I mean we didn't read a classic American author till 6th or 7th grade! And if I recall correctly there were still M&M's in math class in grade 4!
The US may have an education problem but somehow the Soviet Union and China did fine years ago with out all the ed-tech snake oil.
citation?
Education is a complex matter. There are many people with OPINIONS on what the best way to teach is. These ideas are in conflict and only rarely does anyone study what really works. (rarely compared to the number of opinions - there could be a lot of studies that nobody knows about when they state their opinion)
Humans have a limited lifetime: you cannot teach all possible useful knowledge/skills in a lifetime. I limited this to useful, there is a lot of useless things that are fun to know anyway, somehow those are are interested need time to learn it for fun.

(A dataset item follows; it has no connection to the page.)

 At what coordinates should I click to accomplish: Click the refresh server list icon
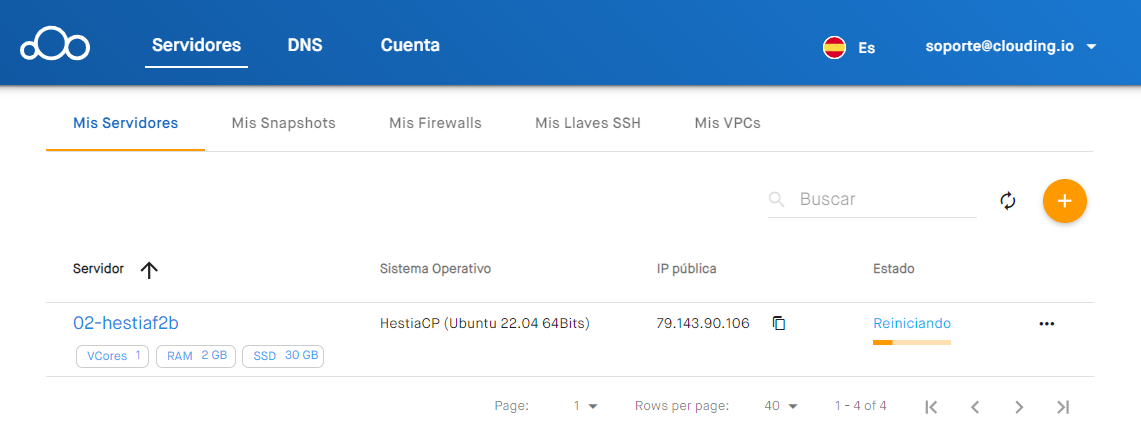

I didn't define useful either: is Music/French/Algebra/Sports... useful (I can make either argument for any subject)
Why is reading a classic American author important? Reading is important in an abstract sense, but if you can understand written instructions it doesn't matter what you happened to read to get that skill.
Likewise, what is wrong with using M&Ms for learning math? a concrete example helps to learn. (to be clear, this is an opinion that I was ranting against in the first paragraph - I don't know if I agree with the opinion but I understand it enough to repeat it)

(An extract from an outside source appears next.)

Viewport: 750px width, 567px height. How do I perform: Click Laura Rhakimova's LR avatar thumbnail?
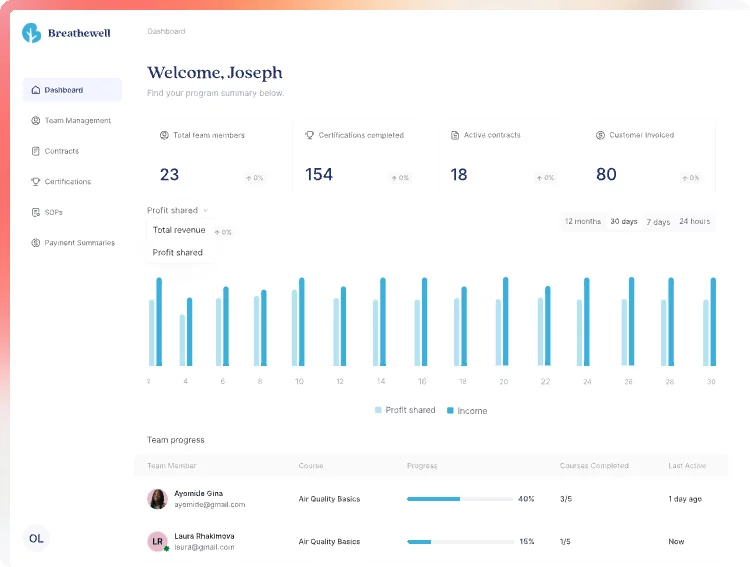tap(157, 542)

One constant in the US in popular culture is our education system sucks compared to X. We have done well over the years despite that (or maybe because of it?)

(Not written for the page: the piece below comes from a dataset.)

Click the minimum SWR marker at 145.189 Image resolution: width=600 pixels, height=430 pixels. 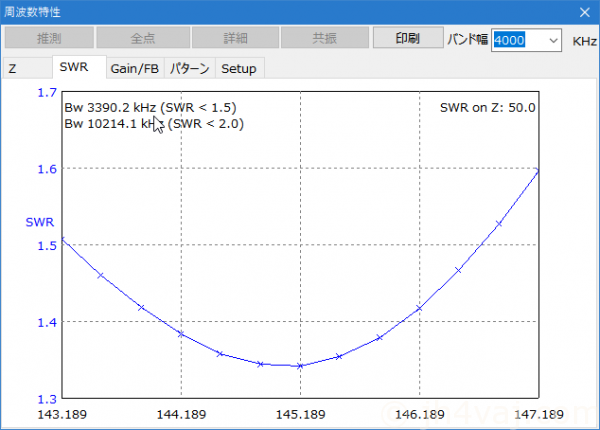point(300,366)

http://www.businessinsider.com/pisa-worldwide-ranking-of-mat...
> I didn't define useful either:
> but if you can understand written instructions it doesn't matter what you happened to read to get that skill.
Of course you are free to define useful in a way that makes it impossible to argue or to have a discussion. So let's stick to the way it is defined for the purpose of say University admission.
> Why is reading a classic American author important?
Reading difficult work earlier develops higher reading comprehension faster.
> Likewise, what is wrong with using M&Ms for learning math?
I think if by 4th grade you still need concrete pieces to understand integers or denominators of a fraction or whatever they were supposed to represent, that is a sign of a weak math education. In general concrete examples are antithetical to learning advanced math, this leads do the monkey-style ability to solve problems that are similar ones presented in textbooks, but not the ability to reason effectively about an unfamiliar problems.
It helps that your graduate schools and corporations are full of people educated in other countries. Immigration is great.
This is because just pumping money into failing schools does not magically turn them around. There is little correlation between per capita secondary education spending and student outcomes.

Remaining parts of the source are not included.